→ Task item:
Run through the data and copy out every line that mentions the word "agent".

======== Data section ========

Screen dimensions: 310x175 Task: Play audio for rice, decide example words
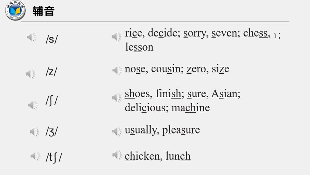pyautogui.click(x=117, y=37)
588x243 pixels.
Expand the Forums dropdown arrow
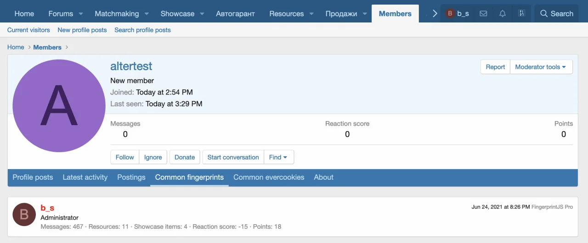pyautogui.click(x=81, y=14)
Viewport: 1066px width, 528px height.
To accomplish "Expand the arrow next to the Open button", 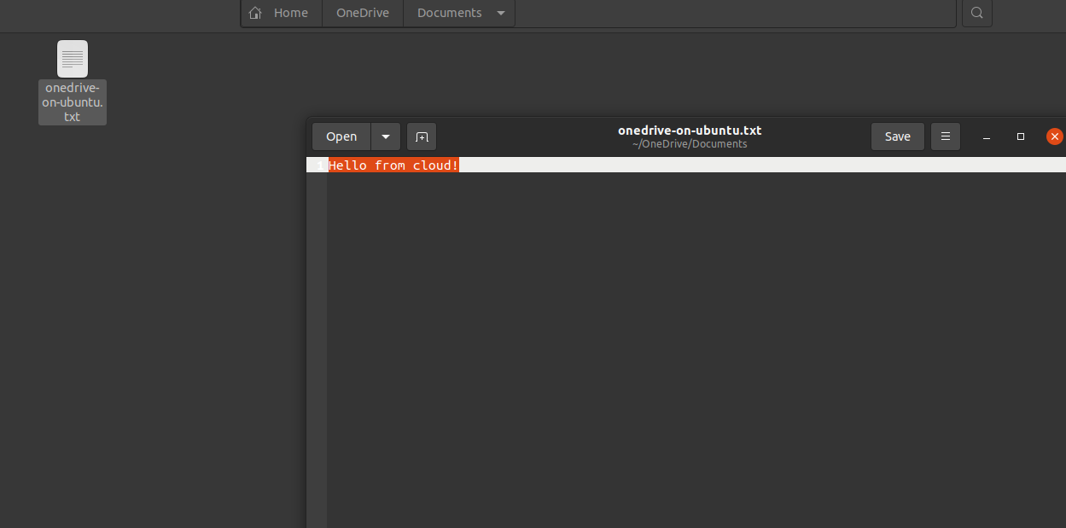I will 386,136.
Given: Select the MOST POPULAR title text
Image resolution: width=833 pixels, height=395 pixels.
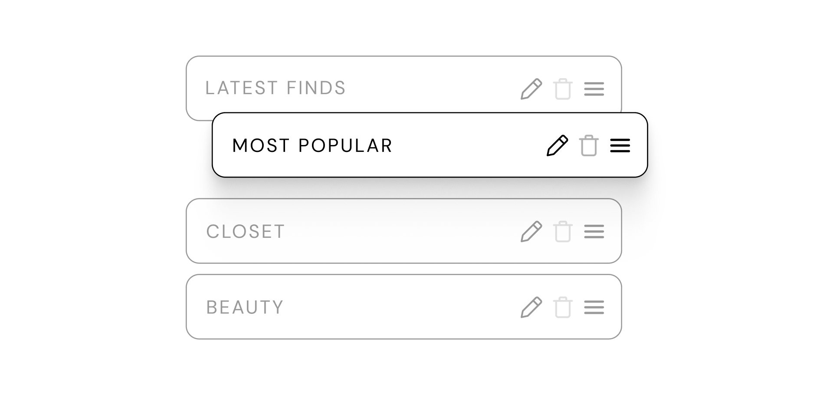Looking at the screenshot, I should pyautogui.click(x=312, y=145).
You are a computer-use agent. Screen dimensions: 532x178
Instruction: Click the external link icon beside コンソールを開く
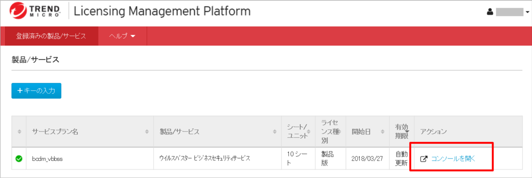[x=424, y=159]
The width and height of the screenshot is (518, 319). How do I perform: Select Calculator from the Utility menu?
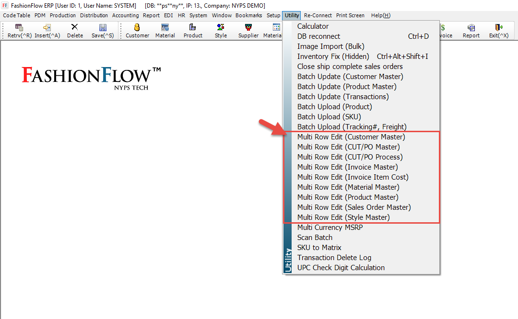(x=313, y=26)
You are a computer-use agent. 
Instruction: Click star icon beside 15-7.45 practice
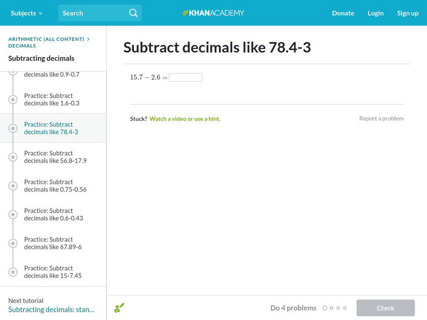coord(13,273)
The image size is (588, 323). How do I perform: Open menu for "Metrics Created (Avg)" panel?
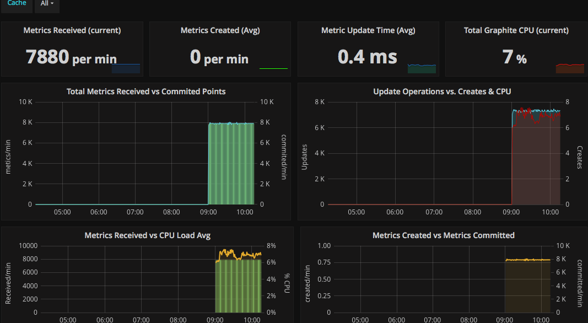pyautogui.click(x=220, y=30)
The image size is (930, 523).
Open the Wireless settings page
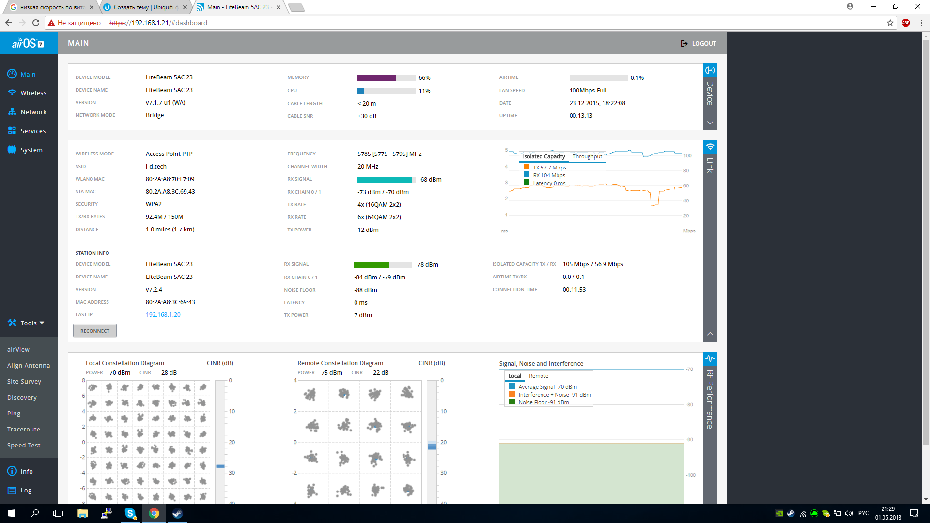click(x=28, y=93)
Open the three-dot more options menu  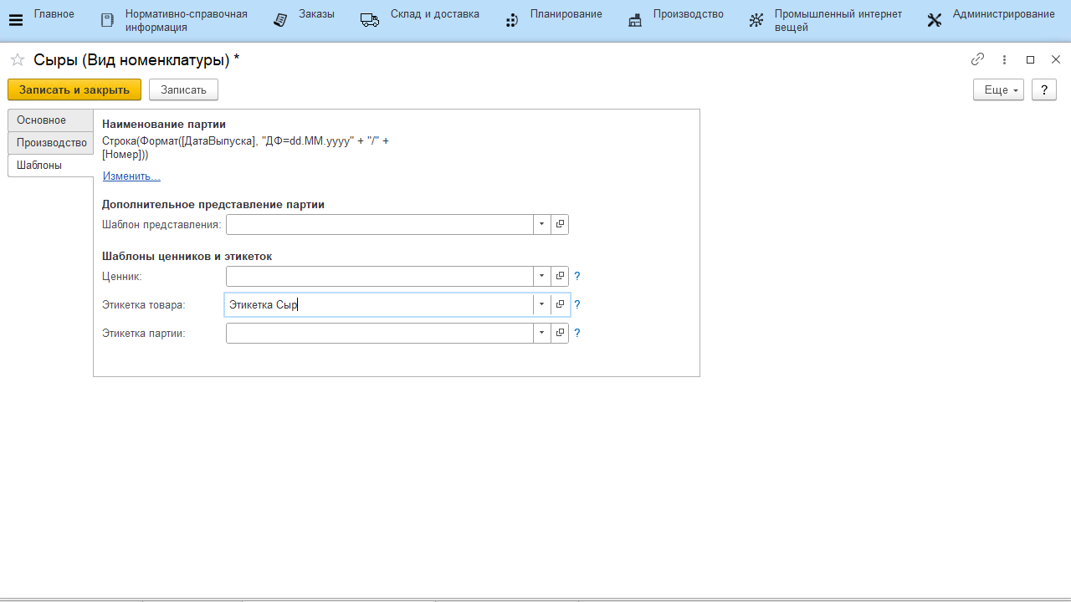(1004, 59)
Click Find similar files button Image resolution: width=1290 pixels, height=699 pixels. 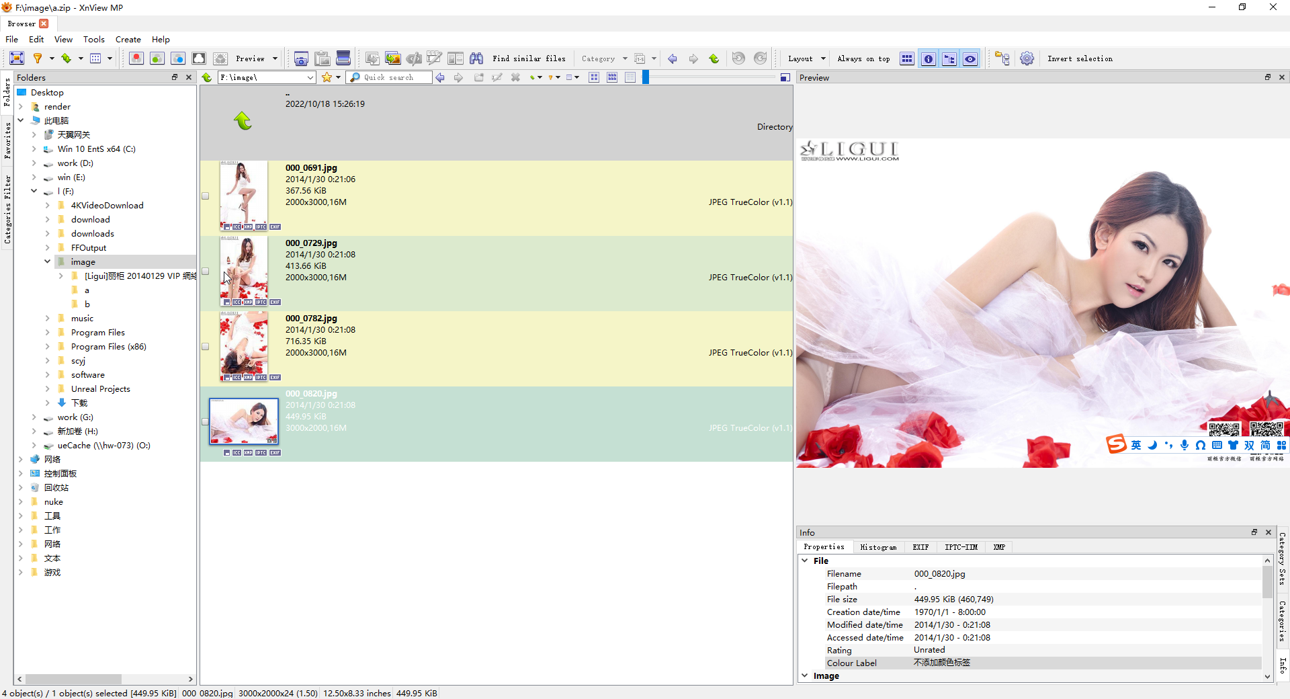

========
======== Data section ========

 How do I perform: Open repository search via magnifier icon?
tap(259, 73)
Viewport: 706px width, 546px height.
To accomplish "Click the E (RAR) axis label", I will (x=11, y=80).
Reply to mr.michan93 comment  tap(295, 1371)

========
======== Data section ========

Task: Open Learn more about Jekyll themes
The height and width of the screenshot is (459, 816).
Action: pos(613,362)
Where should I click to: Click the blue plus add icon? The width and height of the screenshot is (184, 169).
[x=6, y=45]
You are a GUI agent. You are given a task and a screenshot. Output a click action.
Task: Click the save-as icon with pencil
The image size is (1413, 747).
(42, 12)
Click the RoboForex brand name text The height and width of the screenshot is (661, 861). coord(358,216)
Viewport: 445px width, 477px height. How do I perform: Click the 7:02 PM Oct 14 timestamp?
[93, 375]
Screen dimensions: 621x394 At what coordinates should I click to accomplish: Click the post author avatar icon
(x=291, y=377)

========

→ Response:
You are a computer-use agent. Screen dimensions: 532x178
You are a computer-use agent. 
You are a GUI agent. You are given a task and a screenshot. Output a click action.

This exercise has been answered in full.